Chacun sa vie
par
Olivette LAMONTAGNE
Dieu a voulu qu’une entière liberté fût laissée à l’homme de faire sa vie selon sa nature. Pourtant, nous nous abandonnons à des ambitions, des désirs, des passions qui entravent notre liberté ; les préjugés sociaux interviennent aussi pour en restreindre l’exercice.
Vivons-nous véritablement afin de satisfaire les aspirations les plus nobles de nos âmes, ou même, ce qui est plus simple, vivre intégralement notre vie propre ?
On dirait le contraire, si on en juge par la lamentable banalité des esprits qui semblent fabriqués en série. Tant de gens se forment en groupes, en sociétés, en contingents de tout genre pour n’en arriver qu’à se faire des opinions grégaires ou moutonnières. Personne n’a plus le courage de ses idées, parce que personne n’ose même plus avoir des idées. On préfère se soumettre à l’opinion générale, quitte à crier tout bas ses rancœurs contre une société qui se moque de ceux qui ont quelque prétention à la personnalité humaine. La vie est notre propriété. Dieu nous y donne droit. Chacun sa vie.

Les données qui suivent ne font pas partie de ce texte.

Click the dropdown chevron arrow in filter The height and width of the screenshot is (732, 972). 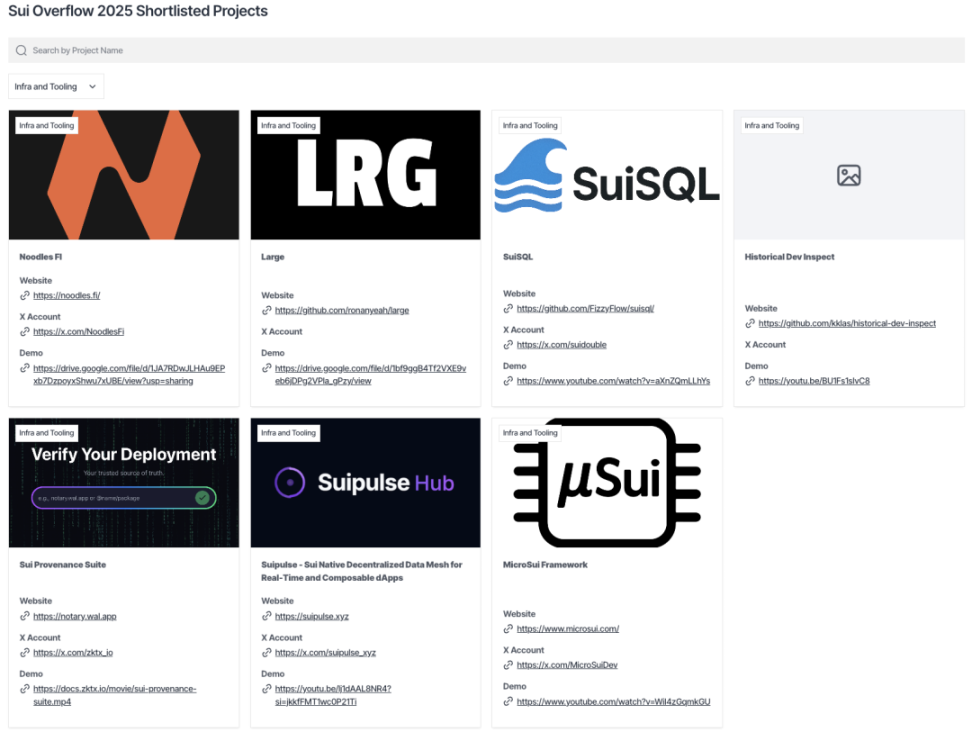pyautogui.click(x=92, y=87)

Aucun n’a le pouvoir de le contester, et nous devons vivre pour nous-mêmes, en assumant toutes nos responsabilités, et non pour les jugements que l’on pourra porter contre nous.
Par malheur, dans notre monde moderne, bien vivre devient aussi extravagant que vivre une vie douteuse (ce qui semble plutôt normal en cette période de déséquilibre social), car sont affublés du titre de puritains ceux qui ne veulent pas glisser dans la courtisanerie de société et qui ont l’audace de franchir l’étape et porter le front haut, l’étendard de l’indépendance.

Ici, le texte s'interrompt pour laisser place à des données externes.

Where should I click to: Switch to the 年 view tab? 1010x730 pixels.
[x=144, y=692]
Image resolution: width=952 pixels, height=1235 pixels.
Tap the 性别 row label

L’apathie déconcertante du public décourage l’intellectuel sincère, quand l’animosité des petits esprits ne réussit pas à l’étouffer tout à fait. On se demande toujours ce que pense le voisin ou le puissant du jour avant de prendre la part de celui qui a raison. On préfère pleurnicher plutôt que de lutter pour défendre ses droits. Les qu’en dira-t-on nous apparaissent comme des cauchemars que nous tentons d’éviter en faisant reposer sur les épaules des mêmes personnes toutes les responsabilités.

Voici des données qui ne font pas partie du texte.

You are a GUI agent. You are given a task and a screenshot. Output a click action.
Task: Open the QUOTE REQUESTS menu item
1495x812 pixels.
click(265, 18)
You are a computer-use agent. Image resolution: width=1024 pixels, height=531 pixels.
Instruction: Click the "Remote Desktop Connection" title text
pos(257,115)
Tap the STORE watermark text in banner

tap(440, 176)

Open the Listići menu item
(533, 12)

Où en arriverons-nous avec cette mentalité pusillanime ? Pas très loin, en vérité, si nous persistons à rester derrière l’écran.
Pourquoi ceux qui devraient briller restent-ils dans les coulisses ? Humbles, parce qu’intelligents, ils ne font pas un vain étalage de gloriole, mais ils disparaissent dans la masse et se laissent entraîner au hasard du courant de l’opinion, à cause de leur faiblesse de caractère. Ils n’osent pas briguer, risquer, ce qui est passionnant, de crainte d’être relégués dans la cave de l’édifice social.
Qui détruit la confiance et attire une mauvaise réclame sur telle ou telle condition de vie ? Ce sont précisément ceux qui se sont emparés de la liberté d’autrui et dont l’honneur a sombré, avec les capitaux des honnêtes gens, dans les abîmes de la finance.
Voilà une raison pour laquelle on hésite toujours à poser des actions qui élèvent. Alors, on élague de sa vie les mouvements généreux, pour se confiner en un individualisme étroit où l’on gémit.
Votre conscience ne vous reproche rien ? Allez bravement, sans tenir compte des qu’en pensera-t-on. Chacun sa vie. Nous sommes libres d’en disposer. Dieu seul nous en demandera compte. Au diable le monde et ses chinoiseries !
Du courage ! Absorbez-vous en vos propres affaires et fermez la porte au nez de ceux qui veulent se mêler des vôtres. Vivez votre vie, mais gardez-vous d’écorcher celle du prochain. C’est un des grands secrets du bonheur.
Olivette LAMONTAGNE, Le long de la route..., 1937.